As a minister, I believe in biblical teachings regarding forgiveness, however, I also believe they have been misunderstood and taught in a manner that makes Black folks believe that unless we immediately forgive those who have invested in our terror, murder, and dehumanization, we risk becoming the same heartless, immoral creatures they are. There is a need to comprehend and rationalize trauma before we can jump knee deep into forgiveness, which psychologists say is a five-step process. One important step in that process, according to clinical psychologist Dr. Roya R. Rad, is to “let the feeling be felt.” In other words, feelings attached to the damaging behavior must be brought to the surface and processed. This includes dealing with anger, grief, anxiety, frustration, and trauma. Remember, this is only step two.

Yet, somehow, Black people are expected to immediately forgive violence done to them by the state, government, or individual white people. America disallows the full humanity and emotions of Black people and demands that our suffering be done phlegmatically so the expression of our despair does neither offends the sensibilities of white folks nor sparks their guilt or fragility. Our instantaneous forgiveness of racial violence perpetrated against us is white America’s unearned expectation. To do anything less would be callous and victimizing to our oppressors.

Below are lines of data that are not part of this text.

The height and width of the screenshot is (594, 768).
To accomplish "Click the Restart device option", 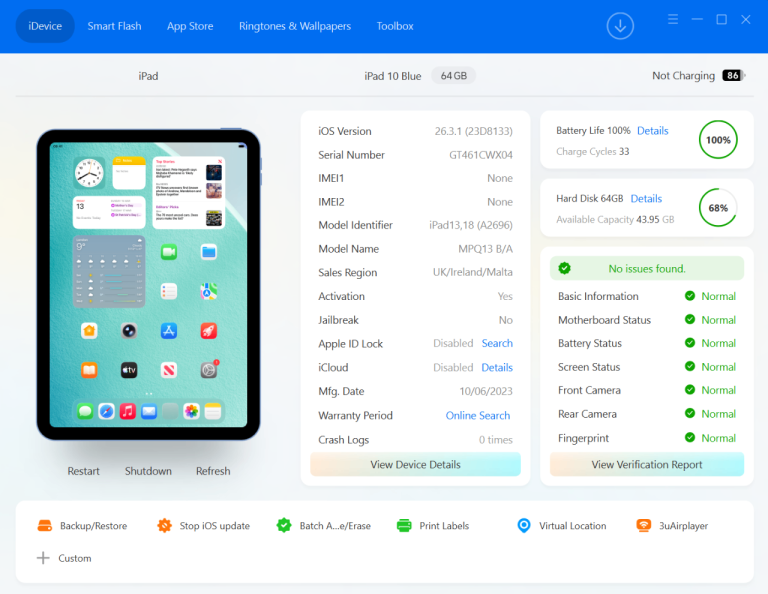I will (84, 471).
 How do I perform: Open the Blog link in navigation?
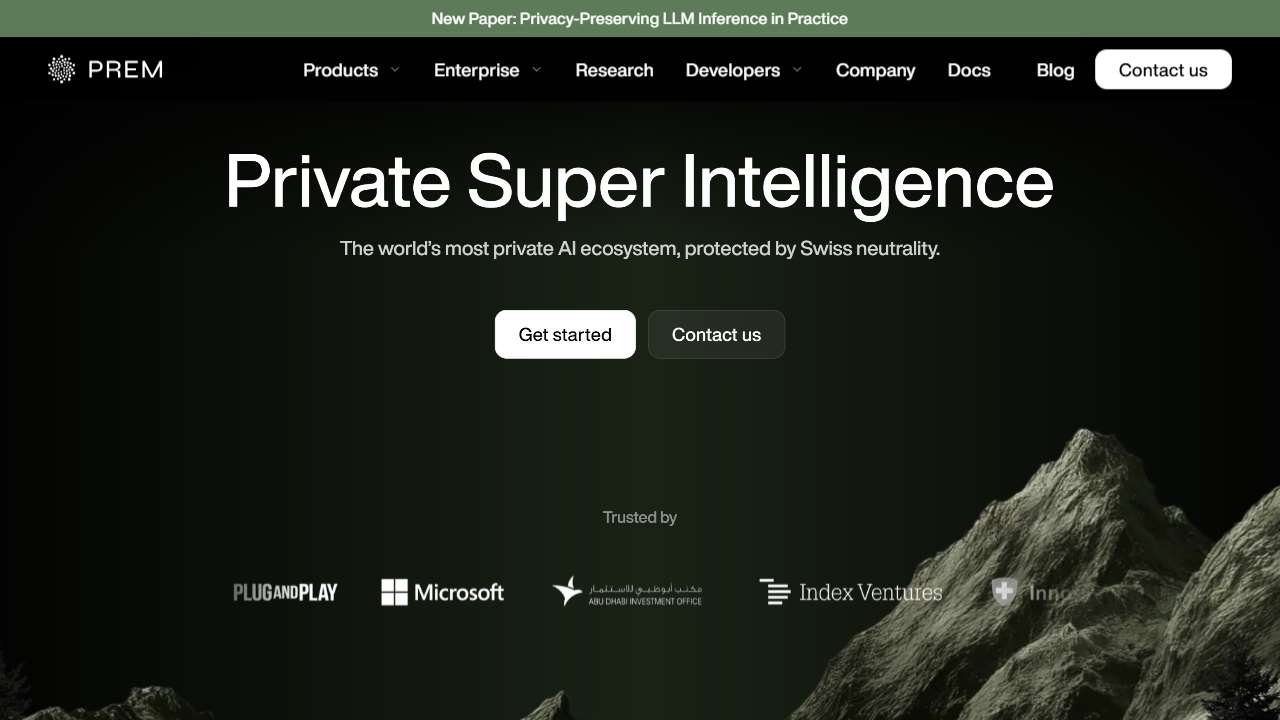tap(1055, 70)
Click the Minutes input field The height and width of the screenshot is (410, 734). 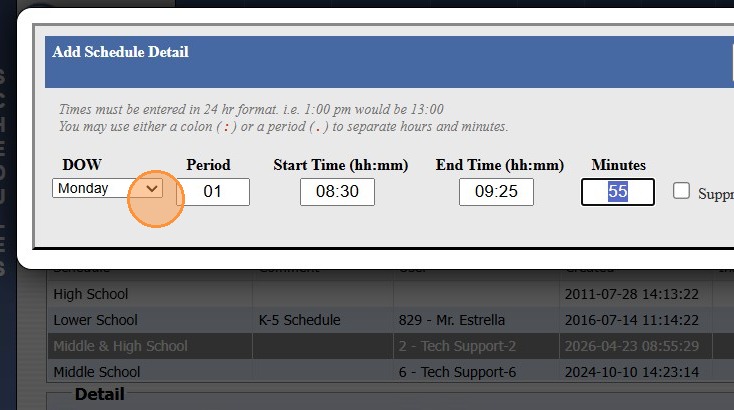pyautogui.click(x=617, y=191)
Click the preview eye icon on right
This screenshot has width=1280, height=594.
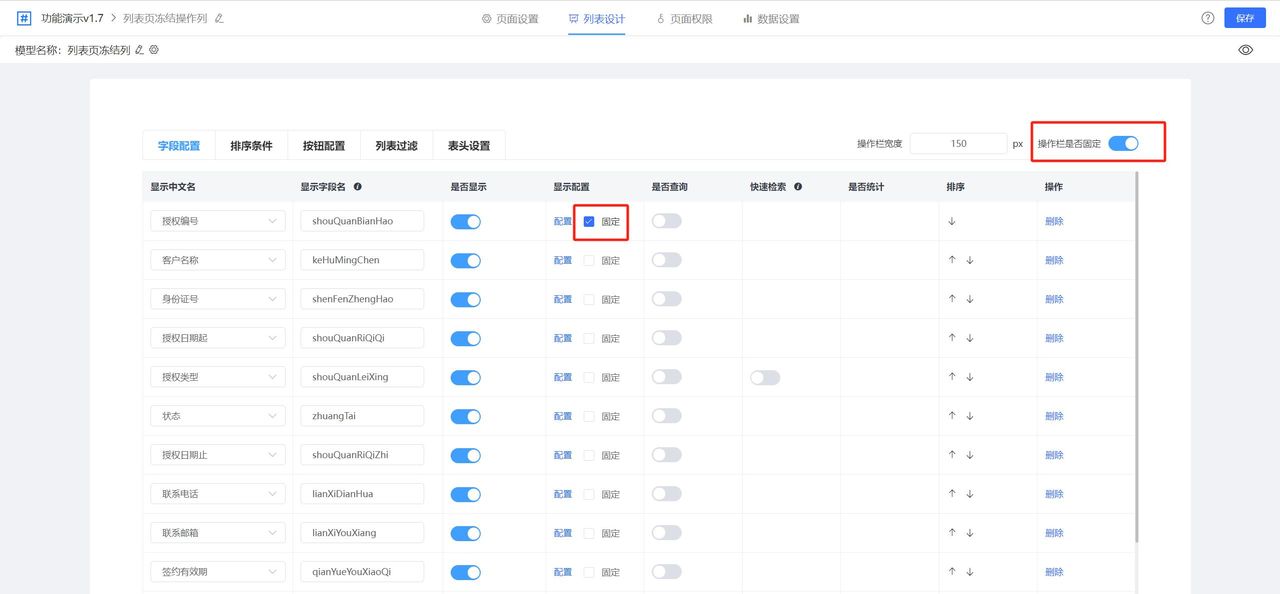point(1245,48)
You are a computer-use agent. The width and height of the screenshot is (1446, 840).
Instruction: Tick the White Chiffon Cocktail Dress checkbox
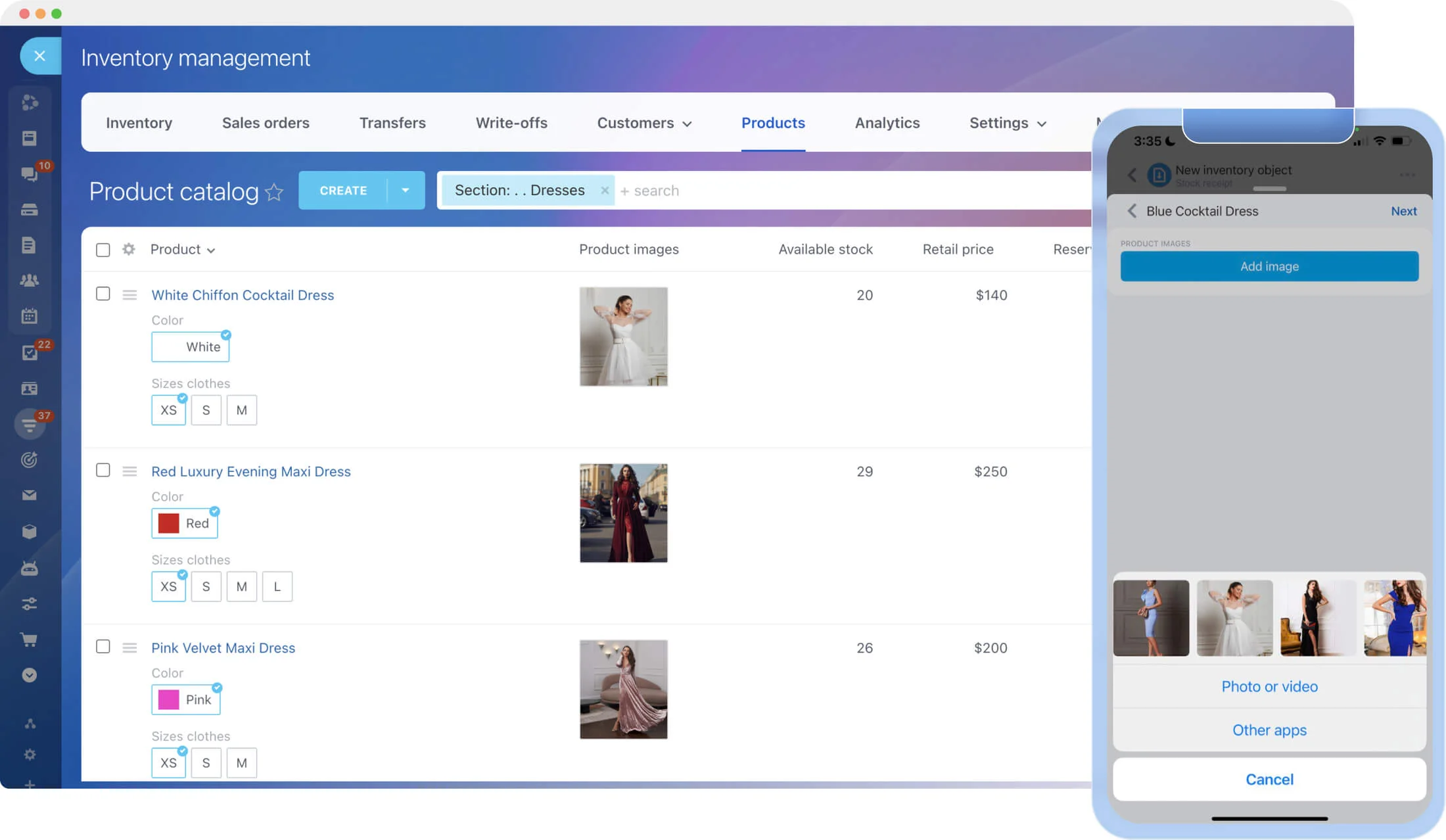[103, 294]
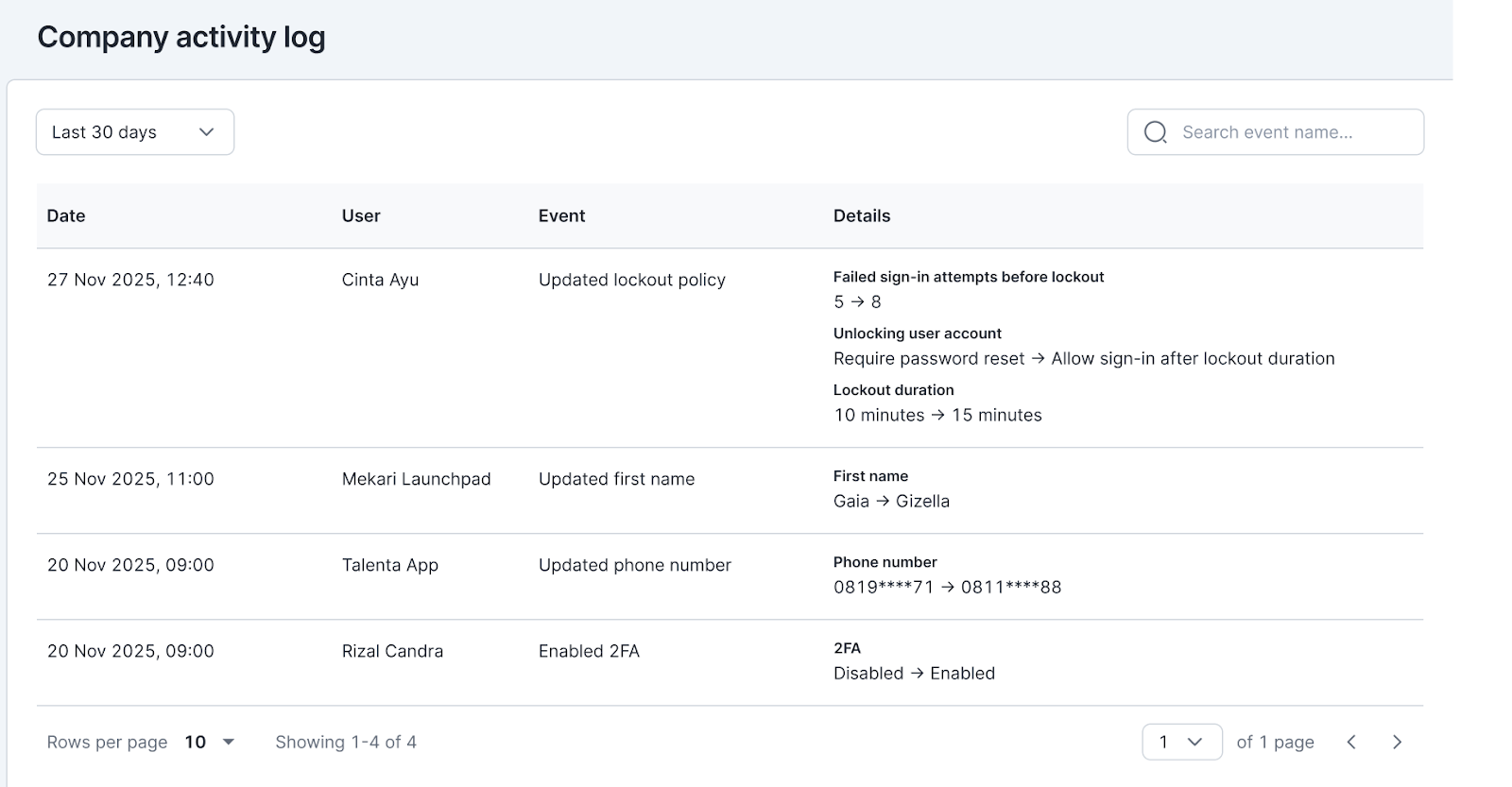Select the Talenta App user entry
Viewport: 1512px width, 787px height.
(x=389, y=565)
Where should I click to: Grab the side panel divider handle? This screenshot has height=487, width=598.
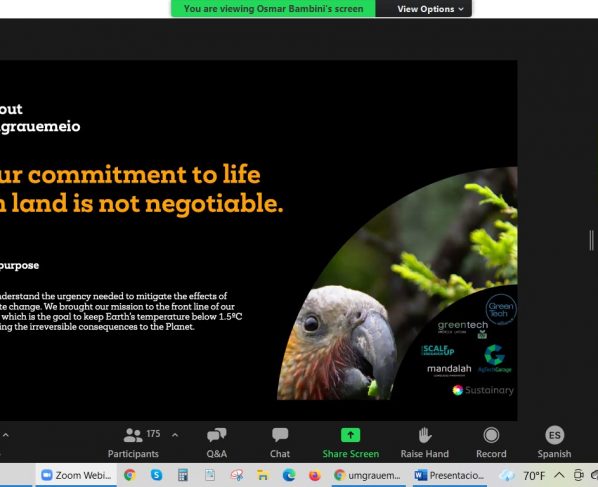[x=591, y=240]
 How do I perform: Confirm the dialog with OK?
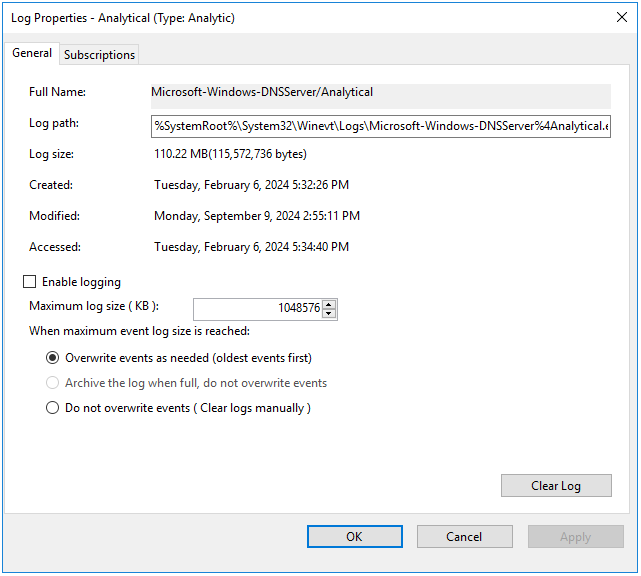[354, 537]
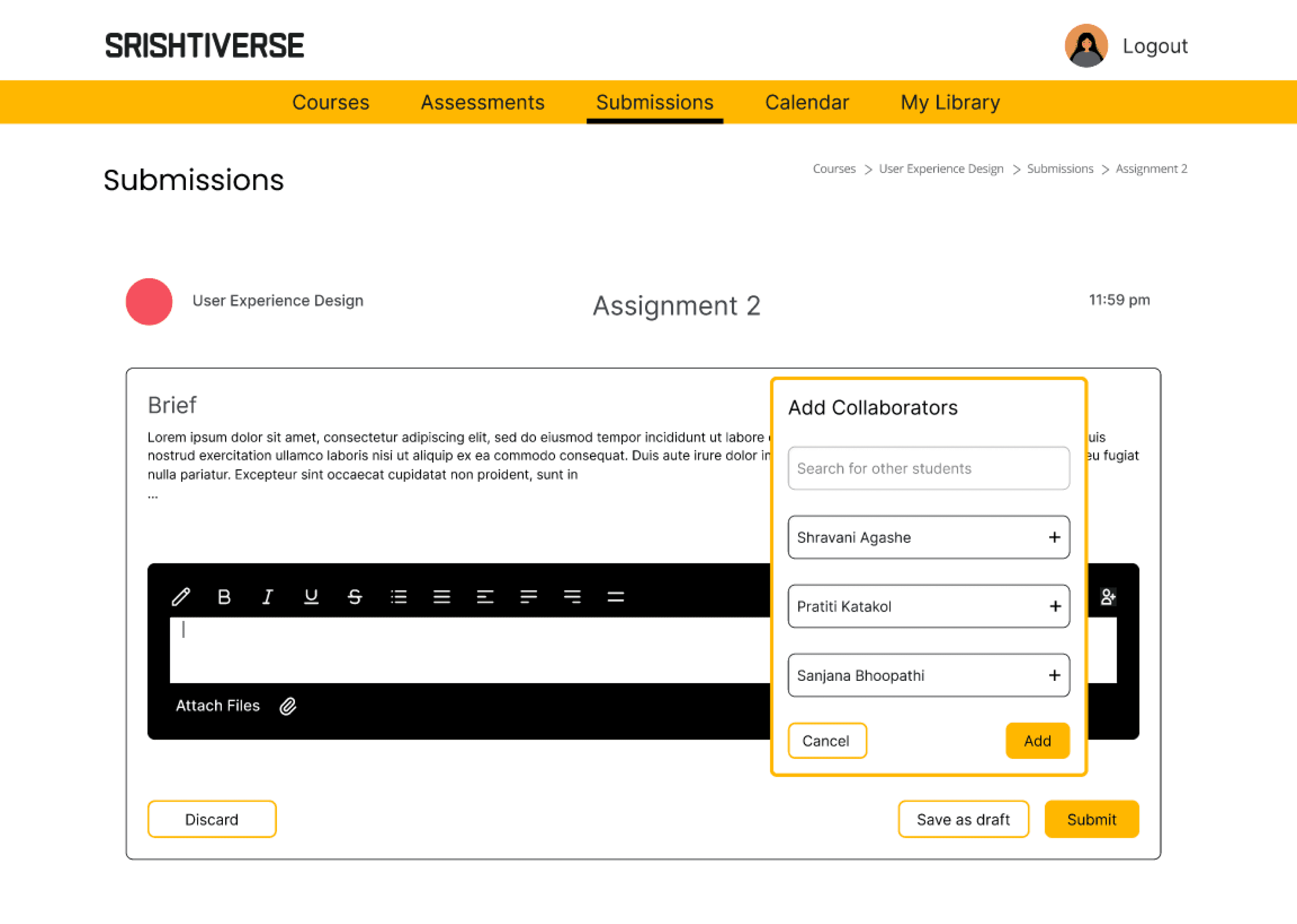
Task: Apply strikethrough formatting
Action: [354, 597]
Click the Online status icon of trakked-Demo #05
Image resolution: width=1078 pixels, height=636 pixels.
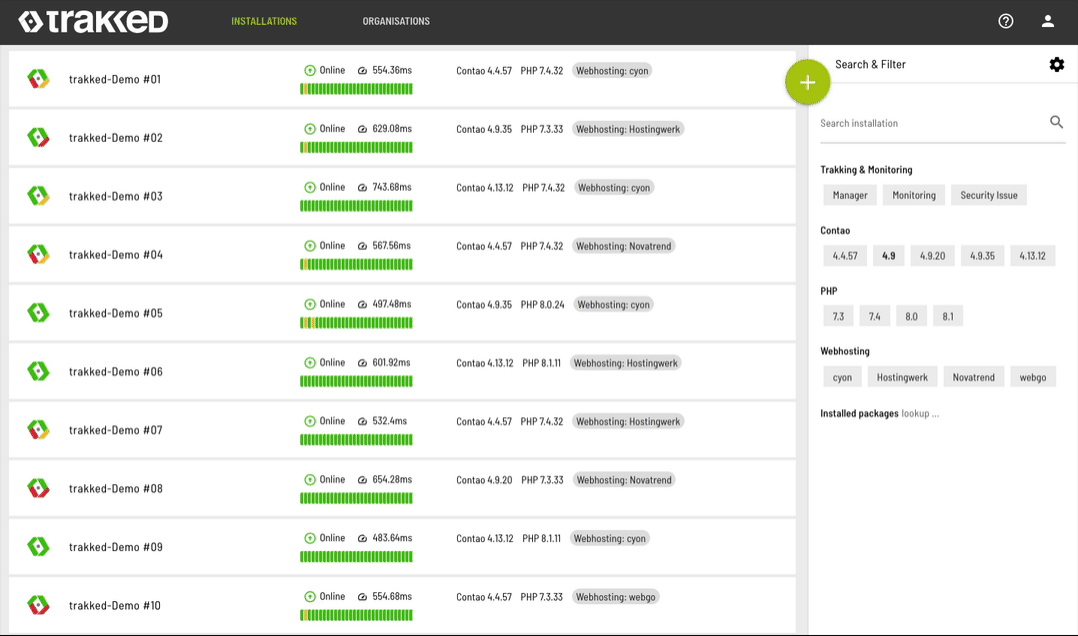[x=310, y=303]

When Denmark Vesey planned a major slave revolt in the city of Charleston, SC in 1822, he and his co-conspirators were tortured and executed. A white mob burned down the Emanuel African Methodist Episcopal Church, where Vesey was a member. In 2015, after white supremacist Dylan Roof murdered 9 people in that same church, the victims’ families were asked to forgive the white racist terrorist. The ritual of instant declarations of forgiveness for racial violence and injustice only serves the interest of white supremacy. Black rage is warranted, justified, and needed to express the full humanity of Black people and to shock a system of anti-black bigotry coasting along on cruise control.

After 9-year-old Jeremiah Harvey was falsely accused of sexual assault by Teresa Klein, a white woman, she offered a half-hearted ‘apology’ because video evidence proved that Harvey’s book bag grazed her in a corner store in Brooklyn as opposed to him grabbing her buttocks as she feloniously reported to the police. Klein neither bothered to learn Harvey’s name nor apologize directly to him, stating in a television interview, “Young man, I don’t know your name, but I’m sorry.” Yeah right.

When asked if he accepted her apology, Harvey boldly declared, “I don’t forgive this woman, and she needs help.” After mounting pressure, young Jeremiah, seemingly being coached by his mother, had a change of heart two days later, answering, “Yes. Yes I do” after being asked if he forgave Klein on Good Morning America. How shameful that Jeremiah was forced to declare forgiveness a mere five days after being falsely labeled as a sexual predator, one of the most traumatic experiences in his young life.

Forgiveness, as taught by the Black church should include all the time needed to endure the difficult process from the moment of trauma to the moment of healing. It should be a meaningful and genuine expression of restoration on the terns of the aggrieved and not a cheap means of self medication to cope with the commonplace struggles of Black life in racist America. It most certainly should never be used to foster passivity and dilute a justified expression of righteous indignation in the face of white supremacy and injustice. Malcolm X said, “The greatest miracle Christianity has achieved in America is that the Black man in white Christian hands has not grown violent. It is a miracle that 22 million Black people have not risen up against their oppressors in which they would have been justified by all moral criteria and even by the democratic traditions.”

Forgiveness should never be used to salve white fears that justified Black anger will hold them accountable for their long and treacherous history of beating, raping, murdering, burning, imprisoning, dehumanizing, and denying basic rights to generations of Black Americans. I’m looking forward to the day when an aggrieved Black person suffering unjust pain and loss at the hands of a racist cop or white supremacist slaps the microphone out of their face and walks out when a reporter is dispassionate enough to ask them the asinine question they wouldn’t dare ask a white person in the immediate hours after a traumatic experience, “do you forgive.”

Bishop Talbert Swan is a pastor, prelate, chaplain, activist, author, entrepreneur and radio talk show host.